*** Source extract Section Begins ***

By Chrispin Inambao
WINDHOEK
Many rural households should brace themselves for food shortages around August. The food shortages are precipitated by low crop yields from the recent harvest. The outbreak of foot-and-mouth disease (FMD) could also wipe out many cattle in Caprivi.
Continuing prevalence of foot-and-mouth disease, particularly in eastern Caprivi reportedly spread by buffaloes that entered the country from Botswana, led to the closure of Meatco’s abattoir, says a Food Security Situation Report issued yesterday by Matheus Ndjodhi, an agricultural economist in the Ministry of Agriculture, Water and Forestry.
He based his report on field information gathered last month by the Namibia Early Warning and Food Information Unit (NEWFIU) that undertook a crop assessment mission in the northern communal crop-producing regions to quantify food.
During the mission, many farmers in the north central and Kavango regions were still harvesting their crop, while in the north-east, the harvest was
almost complete and farmers were threshing the harvested crop to be subjected to a quantitative assessment.
He forecast Namibia’s aggregate cereal production for the 2007/8 crop season at 121.3 tonnes, a quantity not so ‘significantly’ diffe-rent from the 2006/7 harvest that had a yield six percent less compared to the recent maize/millet harvest.
The national food balance sheet shows an after-trade deficit of 8?

*** Source extract Section Ends ***

◆ **Questions to answer**
a - Rewrite the paragraph of the food shortage article that begins "Many rural households should brace" as a bulleted list, keeping its main facts.
b - Translate this sentence from the food shortage article into Spanish: "The food shortages are precipitated by low crop yields from the recent harvest."
c - Return the passage of the food shortage article that starts at the words "He forecast Namibia’s" and ends after the words "recent maize/millet harvest.", copying it word for word.
The entries have nothing to do with the food shortage article.

*** Stored data Section Begins ***

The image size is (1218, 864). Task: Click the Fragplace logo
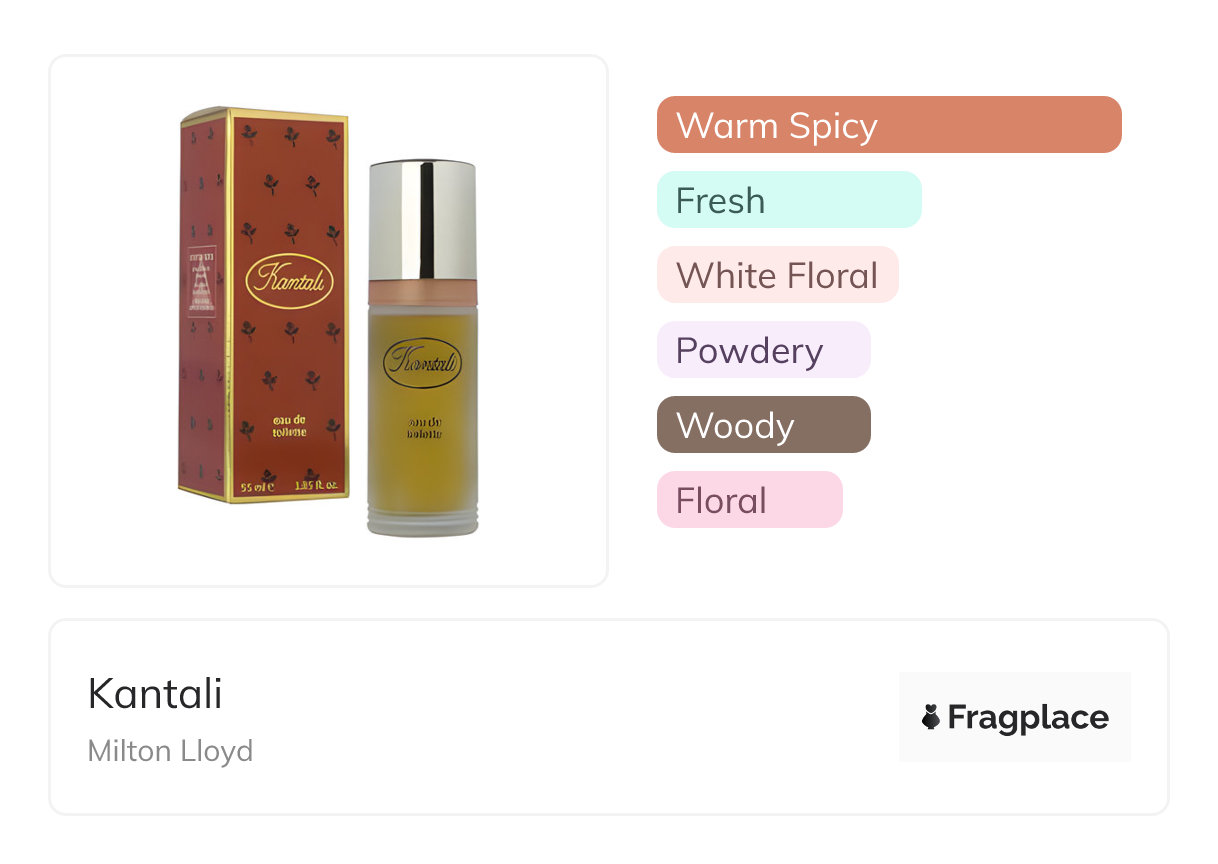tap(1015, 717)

*** Stored data Section Ends ***
*** Stored data Section Begins ***

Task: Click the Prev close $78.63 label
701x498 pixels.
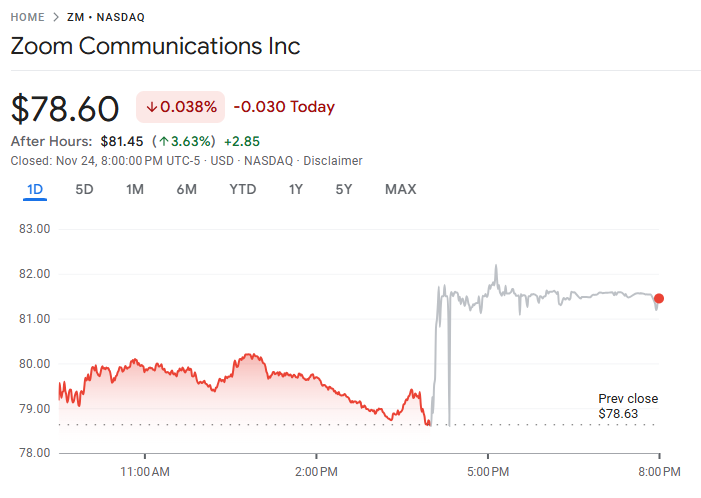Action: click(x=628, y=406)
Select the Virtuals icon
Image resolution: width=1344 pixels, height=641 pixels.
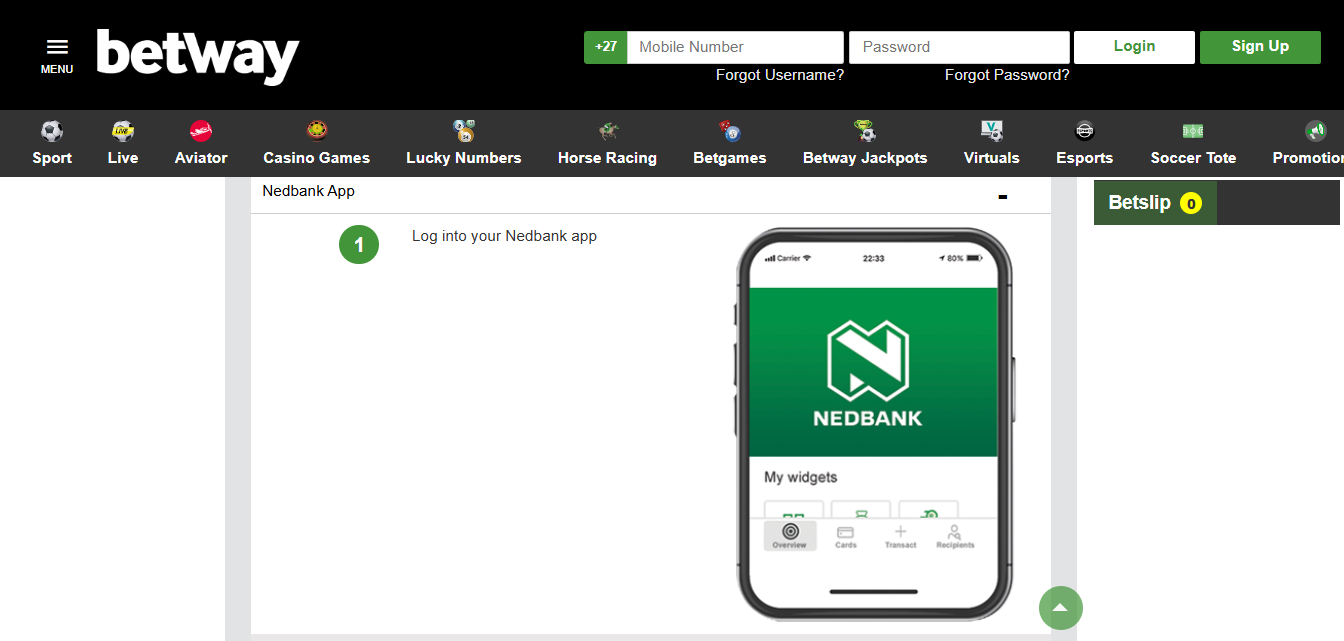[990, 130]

*** Stored data Section Ends ***

◆ **Answers below**
a -
- Many rural households should expect food shortages around August.
- Low crop yields from the recent harvest are causing the shortages.
- An outbreak of foot-and-mouth disease (FMD) could also wipe out many cattle in Caprivi.

b - La escasez de alimentos está provocada por los bajos rendimientos de los cultivos de la cosecha reciente.

c -
He forecast Namibia’s aggregate cereal production for the 2007/8 crop season at 121.3 tonnes, a quantity not so ‘significantly’ diffe-rent from the 2006/7 harvest that had a yield six percent less compared to the recent maize/millet harvest.